Studying conversational speech is very important for practical purposes, since language training based only on written language and books is not sufficient. A person who speaks like s/he writes leaves an artificial or abnormal impression. Foreign language education in the former Soviet Union was based on reading and text translation, and not on speech. Thus, the students were able to read, understand and translate the text, but not communicate with live foreigners. There are multiple textbooks focused on the speech aspects of a foreign language (Kohonen et al., 2001; Munro et al., 1995; 1999).

The research objective of this study was to create a web-application to teach foreigners to understand fluent speech. Each language consists of the two essential parts. One is the written language, and the other is the spoken language. These two types are significantly different from the linguistics perspective.

Spoken language skills can be acquired by watching foreign movies or reading novels. Book writers, cultural, political, education and religious leaders provide spoken speech standards. The rest of the society considers their language as a standard. However, casual conversation is the main spoken language characteristic. Casual conversation or speech cannot be prepared in advance, since it is used in the informal settings. There are certain attributes of the spoken language:

  • 1.

    The number of participants: One, two, more than three, which is correspondingly called monologue, dialogue and polylogue. Dialogue is the main type of the spoken language conversation. It is characterized by changing the roles of the speaker and the listener, when both participants switch their roles periodically. Polylogue involves more than two participants. Polylogue, opposite to a dialogue, is characterized by the theme polyphony, since each of the participants talks about their business, leading the conversation, so to speak. It should be noted that polyphony can be present in a dialogue as well, as two people engaged in a conversation can jump from one subject to another;

  • 2.

    Conditions of the conversation: Contact (private conversation), distant (phone conversation, speaking from one room to another, etc.). During direct conversation participants can also use gestures and facial expressions as additional means of communication;

  • 3.

    The main conversation theme: The basis of spoken communication, which is also called constitution. Wherein the spoken language is the participants’ reaction to non-verbal situation components, or is targeted towards available objects, enhancing the speech ellipticity and the role of pronouns;

  • 4.

    Common non-perceptional base: Essential for conversational speech construction. Preliminary information, based on the previous everyday experience, is the common non-perceptional base. For example, in the Lev Tolstoy’s novel “Anna Karenina”, Kitty and Levin, who are in love, perfectly understand each other and only use the first letters of the words in written correspondence.

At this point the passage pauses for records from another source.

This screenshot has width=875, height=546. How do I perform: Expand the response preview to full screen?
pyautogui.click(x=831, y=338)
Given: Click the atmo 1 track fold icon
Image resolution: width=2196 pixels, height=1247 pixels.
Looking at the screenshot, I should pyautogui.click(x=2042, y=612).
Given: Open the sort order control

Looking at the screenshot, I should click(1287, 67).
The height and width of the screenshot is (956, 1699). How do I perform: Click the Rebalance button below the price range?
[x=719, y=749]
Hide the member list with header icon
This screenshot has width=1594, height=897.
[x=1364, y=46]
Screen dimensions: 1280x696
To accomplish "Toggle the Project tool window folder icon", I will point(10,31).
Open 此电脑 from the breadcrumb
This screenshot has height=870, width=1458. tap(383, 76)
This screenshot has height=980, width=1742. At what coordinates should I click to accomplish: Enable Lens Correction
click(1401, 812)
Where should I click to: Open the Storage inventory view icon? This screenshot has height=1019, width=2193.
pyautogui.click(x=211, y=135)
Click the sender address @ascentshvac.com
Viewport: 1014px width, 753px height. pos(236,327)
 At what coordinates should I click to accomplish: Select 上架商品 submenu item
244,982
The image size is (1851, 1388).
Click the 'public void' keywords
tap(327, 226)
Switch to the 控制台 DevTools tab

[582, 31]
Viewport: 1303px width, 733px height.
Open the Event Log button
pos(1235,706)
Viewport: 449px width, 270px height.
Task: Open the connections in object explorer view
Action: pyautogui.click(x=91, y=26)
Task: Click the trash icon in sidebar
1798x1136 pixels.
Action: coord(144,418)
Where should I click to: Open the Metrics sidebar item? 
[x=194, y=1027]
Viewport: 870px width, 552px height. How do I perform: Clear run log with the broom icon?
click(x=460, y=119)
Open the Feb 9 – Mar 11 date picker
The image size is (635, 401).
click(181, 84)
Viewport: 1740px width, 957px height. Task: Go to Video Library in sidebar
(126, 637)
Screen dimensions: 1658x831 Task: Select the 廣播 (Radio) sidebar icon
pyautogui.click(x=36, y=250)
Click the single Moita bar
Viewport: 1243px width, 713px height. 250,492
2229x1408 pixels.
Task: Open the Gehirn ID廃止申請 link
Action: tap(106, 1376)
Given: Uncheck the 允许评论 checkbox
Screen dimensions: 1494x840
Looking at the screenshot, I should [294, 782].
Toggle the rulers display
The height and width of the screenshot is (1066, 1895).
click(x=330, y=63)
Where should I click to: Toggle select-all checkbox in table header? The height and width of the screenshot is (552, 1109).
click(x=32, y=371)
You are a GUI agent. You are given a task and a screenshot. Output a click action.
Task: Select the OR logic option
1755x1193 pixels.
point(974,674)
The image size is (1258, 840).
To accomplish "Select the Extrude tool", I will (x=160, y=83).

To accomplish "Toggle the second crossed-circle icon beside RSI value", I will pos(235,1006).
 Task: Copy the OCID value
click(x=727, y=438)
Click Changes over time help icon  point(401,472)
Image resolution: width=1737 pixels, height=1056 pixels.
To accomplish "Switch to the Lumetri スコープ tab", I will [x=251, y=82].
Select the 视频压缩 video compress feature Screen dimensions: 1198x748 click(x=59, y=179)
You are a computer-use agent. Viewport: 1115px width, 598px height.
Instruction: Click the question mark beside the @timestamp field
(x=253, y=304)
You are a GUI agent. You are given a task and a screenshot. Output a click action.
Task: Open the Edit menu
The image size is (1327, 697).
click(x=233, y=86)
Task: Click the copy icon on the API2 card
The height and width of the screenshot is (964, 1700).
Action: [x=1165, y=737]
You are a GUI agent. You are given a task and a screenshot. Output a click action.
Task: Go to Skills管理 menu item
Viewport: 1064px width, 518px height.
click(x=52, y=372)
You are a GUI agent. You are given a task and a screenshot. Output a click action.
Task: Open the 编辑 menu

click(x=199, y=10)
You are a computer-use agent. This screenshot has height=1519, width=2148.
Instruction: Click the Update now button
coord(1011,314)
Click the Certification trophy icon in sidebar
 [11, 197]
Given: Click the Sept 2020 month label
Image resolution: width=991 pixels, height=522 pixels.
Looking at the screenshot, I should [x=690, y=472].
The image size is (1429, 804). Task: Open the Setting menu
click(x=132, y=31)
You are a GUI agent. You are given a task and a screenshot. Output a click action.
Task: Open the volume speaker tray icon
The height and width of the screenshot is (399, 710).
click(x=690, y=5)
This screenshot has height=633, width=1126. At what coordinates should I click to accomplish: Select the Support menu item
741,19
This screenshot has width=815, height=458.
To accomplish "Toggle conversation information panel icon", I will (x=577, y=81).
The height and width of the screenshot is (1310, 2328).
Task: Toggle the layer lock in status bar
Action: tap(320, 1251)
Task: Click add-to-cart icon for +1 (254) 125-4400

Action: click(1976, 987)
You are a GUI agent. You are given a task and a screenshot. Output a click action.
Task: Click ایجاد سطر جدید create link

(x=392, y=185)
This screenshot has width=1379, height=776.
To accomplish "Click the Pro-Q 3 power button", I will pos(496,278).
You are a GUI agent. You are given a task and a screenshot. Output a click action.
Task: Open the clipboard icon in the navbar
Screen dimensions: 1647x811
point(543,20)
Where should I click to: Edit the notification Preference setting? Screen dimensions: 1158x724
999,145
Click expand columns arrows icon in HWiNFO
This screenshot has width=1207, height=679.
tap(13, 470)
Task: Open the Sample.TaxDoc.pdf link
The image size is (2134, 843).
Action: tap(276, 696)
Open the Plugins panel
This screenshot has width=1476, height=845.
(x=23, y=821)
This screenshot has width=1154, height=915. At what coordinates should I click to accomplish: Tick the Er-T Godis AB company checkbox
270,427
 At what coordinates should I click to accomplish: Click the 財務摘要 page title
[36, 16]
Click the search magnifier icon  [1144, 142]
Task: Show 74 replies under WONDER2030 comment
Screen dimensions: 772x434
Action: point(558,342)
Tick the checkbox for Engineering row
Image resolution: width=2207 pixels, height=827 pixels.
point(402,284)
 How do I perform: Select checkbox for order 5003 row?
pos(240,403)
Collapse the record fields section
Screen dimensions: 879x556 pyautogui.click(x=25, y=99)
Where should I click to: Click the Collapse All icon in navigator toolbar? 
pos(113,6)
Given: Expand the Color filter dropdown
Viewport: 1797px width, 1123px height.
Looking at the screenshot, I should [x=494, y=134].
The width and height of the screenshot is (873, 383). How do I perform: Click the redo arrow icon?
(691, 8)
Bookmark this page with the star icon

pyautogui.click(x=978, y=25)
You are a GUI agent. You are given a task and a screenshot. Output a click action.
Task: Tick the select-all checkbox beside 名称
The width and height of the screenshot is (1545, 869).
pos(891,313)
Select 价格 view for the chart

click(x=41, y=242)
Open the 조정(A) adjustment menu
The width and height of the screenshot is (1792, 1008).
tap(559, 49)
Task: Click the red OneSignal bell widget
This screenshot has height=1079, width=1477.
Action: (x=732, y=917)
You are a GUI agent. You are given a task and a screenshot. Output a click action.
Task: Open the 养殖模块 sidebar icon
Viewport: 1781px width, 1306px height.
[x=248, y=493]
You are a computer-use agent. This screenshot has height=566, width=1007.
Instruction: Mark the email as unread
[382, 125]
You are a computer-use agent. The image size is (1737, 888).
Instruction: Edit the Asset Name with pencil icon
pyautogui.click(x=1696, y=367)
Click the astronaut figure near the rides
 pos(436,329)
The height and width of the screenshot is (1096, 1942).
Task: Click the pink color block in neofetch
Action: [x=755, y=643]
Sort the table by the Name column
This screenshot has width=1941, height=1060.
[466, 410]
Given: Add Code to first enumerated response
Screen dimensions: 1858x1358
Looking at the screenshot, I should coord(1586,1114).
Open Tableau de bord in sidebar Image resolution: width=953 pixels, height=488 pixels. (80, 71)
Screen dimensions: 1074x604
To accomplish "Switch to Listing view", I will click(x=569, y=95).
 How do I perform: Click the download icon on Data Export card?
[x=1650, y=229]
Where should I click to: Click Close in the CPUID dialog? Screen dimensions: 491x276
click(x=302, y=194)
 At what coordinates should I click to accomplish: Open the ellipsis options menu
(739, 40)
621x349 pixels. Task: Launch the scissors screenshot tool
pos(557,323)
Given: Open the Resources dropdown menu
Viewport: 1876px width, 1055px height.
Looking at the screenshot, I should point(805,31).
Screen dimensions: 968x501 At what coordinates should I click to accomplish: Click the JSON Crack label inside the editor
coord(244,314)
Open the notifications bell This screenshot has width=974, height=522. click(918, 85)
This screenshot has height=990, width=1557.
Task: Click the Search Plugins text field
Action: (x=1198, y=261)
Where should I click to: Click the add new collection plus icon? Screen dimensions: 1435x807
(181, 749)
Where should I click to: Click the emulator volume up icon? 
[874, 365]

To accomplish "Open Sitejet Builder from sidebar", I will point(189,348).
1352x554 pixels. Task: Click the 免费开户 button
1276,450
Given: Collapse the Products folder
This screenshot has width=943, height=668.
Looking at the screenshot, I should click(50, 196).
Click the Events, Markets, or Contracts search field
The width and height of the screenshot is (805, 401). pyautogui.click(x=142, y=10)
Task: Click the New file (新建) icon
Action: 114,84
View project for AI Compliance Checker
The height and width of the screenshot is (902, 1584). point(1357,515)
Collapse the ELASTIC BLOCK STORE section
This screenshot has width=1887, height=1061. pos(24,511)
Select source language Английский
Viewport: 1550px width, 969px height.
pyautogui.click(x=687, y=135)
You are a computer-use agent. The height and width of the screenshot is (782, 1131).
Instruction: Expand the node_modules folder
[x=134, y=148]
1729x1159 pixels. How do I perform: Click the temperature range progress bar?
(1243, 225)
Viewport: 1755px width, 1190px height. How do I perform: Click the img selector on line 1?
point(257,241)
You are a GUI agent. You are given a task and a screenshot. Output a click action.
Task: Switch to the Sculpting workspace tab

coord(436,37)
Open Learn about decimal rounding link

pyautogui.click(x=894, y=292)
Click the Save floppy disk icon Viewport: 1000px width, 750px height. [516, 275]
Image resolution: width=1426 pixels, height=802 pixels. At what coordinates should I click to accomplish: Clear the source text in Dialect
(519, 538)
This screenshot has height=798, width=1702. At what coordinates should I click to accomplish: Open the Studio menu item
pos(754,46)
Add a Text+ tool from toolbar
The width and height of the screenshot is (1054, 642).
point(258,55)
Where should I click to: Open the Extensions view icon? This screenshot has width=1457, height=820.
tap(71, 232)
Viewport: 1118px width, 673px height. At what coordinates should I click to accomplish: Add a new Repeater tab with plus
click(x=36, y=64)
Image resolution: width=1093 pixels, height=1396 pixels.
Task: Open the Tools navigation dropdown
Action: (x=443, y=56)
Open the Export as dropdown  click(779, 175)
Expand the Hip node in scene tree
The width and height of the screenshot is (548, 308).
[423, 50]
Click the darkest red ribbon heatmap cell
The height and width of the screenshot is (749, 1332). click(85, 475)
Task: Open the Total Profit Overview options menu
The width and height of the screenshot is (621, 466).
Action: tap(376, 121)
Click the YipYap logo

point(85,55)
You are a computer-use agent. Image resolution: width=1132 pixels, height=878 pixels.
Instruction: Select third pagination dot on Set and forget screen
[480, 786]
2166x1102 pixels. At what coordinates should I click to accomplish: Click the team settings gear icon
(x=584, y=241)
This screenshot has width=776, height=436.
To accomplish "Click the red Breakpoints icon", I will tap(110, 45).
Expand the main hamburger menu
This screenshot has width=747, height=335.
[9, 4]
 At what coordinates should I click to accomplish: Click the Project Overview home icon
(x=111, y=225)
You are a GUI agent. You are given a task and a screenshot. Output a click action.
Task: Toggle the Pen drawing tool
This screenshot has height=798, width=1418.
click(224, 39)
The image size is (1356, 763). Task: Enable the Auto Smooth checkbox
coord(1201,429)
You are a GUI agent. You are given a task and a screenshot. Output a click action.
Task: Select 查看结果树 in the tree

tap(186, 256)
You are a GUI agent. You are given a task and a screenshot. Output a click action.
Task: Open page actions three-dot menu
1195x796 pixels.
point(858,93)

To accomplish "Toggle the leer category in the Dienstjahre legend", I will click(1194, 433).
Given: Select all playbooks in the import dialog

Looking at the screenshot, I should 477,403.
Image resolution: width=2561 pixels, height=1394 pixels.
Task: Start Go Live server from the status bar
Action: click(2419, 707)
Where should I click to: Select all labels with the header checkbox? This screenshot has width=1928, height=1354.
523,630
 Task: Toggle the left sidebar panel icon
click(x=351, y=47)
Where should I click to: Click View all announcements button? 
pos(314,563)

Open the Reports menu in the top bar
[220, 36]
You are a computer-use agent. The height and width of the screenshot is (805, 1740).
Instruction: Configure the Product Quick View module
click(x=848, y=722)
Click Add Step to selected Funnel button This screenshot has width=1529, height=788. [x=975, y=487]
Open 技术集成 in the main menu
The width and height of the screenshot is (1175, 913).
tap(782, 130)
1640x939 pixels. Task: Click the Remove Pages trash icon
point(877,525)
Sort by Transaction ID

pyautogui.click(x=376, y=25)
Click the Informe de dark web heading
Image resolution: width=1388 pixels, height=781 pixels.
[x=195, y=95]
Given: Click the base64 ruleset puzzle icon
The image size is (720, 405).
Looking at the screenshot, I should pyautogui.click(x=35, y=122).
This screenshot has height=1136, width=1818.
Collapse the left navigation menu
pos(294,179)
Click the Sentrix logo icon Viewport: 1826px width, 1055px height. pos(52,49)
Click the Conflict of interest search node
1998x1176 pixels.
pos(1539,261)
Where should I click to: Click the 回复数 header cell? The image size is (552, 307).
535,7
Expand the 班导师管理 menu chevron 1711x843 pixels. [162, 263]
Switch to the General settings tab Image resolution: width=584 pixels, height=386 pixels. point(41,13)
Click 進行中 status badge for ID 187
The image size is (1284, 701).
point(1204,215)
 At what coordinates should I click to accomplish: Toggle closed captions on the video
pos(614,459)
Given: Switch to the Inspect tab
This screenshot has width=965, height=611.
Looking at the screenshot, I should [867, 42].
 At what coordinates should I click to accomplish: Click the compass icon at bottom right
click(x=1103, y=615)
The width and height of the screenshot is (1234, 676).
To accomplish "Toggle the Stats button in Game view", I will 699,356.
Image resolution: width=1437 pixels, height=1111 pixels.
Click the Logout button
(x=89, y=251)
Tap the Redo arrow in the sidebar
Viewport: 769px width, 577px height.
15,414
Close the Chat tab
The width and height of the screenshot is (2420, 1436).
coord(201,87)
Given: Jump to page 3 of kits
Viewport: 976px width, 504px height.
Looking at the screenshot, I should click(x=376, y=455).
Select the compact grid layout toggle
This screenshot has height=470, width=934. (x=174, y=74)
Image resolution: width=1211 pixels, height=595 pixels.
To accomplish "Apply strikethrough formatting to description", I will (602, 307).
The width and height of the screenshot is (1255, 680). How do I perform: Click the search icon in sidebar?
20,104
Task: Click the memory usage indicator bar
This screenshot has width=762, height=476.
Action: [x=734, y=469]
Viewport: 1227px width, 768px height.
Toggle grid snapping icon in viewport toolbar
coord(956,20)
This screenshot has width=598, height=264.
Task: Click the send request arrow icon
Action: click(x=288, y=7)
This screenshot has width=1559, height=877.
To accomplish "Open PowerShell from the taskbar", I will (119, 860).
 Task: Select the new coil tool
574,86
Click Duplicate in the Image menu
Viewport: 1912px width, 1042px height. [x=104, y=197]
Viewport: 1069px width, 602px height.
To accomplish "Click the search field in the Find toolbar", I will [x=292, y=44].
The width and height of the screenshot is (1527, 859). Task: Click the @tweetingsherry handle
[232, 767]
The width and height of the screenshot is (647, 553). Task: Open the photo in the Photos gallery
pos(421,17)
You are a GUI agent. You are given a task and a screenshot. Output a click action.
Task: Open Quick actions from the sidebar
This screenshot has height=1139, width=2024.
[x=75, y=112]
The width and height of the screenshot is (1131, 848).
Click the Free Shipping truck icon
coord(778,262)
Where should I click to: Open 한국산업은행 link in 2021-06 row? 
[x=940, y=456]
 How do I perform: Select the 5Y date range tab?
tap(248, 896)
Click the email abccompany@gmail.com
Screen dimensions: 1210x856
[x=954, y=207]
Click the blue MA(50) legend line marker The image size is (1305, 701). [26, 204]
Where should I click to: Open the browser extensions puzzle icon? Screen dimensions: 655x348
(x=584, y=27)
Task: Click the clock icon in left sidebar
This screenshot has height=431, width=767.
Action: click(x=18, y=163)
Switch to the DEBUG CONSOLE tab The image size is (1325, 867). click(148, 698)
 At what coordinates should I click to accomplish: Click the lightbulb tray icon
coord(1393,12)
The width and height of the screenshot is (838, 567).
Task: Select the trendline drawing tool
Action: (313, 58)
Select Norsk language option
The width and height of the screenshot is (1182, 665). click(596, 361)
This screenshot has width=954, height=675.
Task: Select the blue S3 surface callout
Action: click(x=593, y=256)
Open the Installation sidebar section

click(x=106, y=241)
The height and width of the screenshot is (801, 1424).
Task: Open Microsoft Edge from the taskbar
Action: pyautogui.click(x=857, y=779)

The main form of conversational speech is oral; however, not every type of speech is conversational. For example, lectures, public performances, scientific talks, TV interviews and reports are not conversational speech. In general, mass media and public oratory use codified language, while conversational speech belongs to the private sphere of communications. This is personal communication mainly with friends and family. One type of situation-determined conversational speech is of particular interest: stereotypical and high-frequency repetitive idioms. Learning these question-response cues, or speech patterns, associated with everyday life, it is one of the important tasks of studying conversational speech. There are two types of high-frequency repetitive idioms: etiquette stereotypes and urban stereotypes. “At the store”, “On the bus”, “In the theater”, “At the movies”, etc. are examples of the urban stereotypes. The importance of distinguishing stereotypical and non-stereotypical situations is signified by highlighting them in textbooks intended for people studying a second language.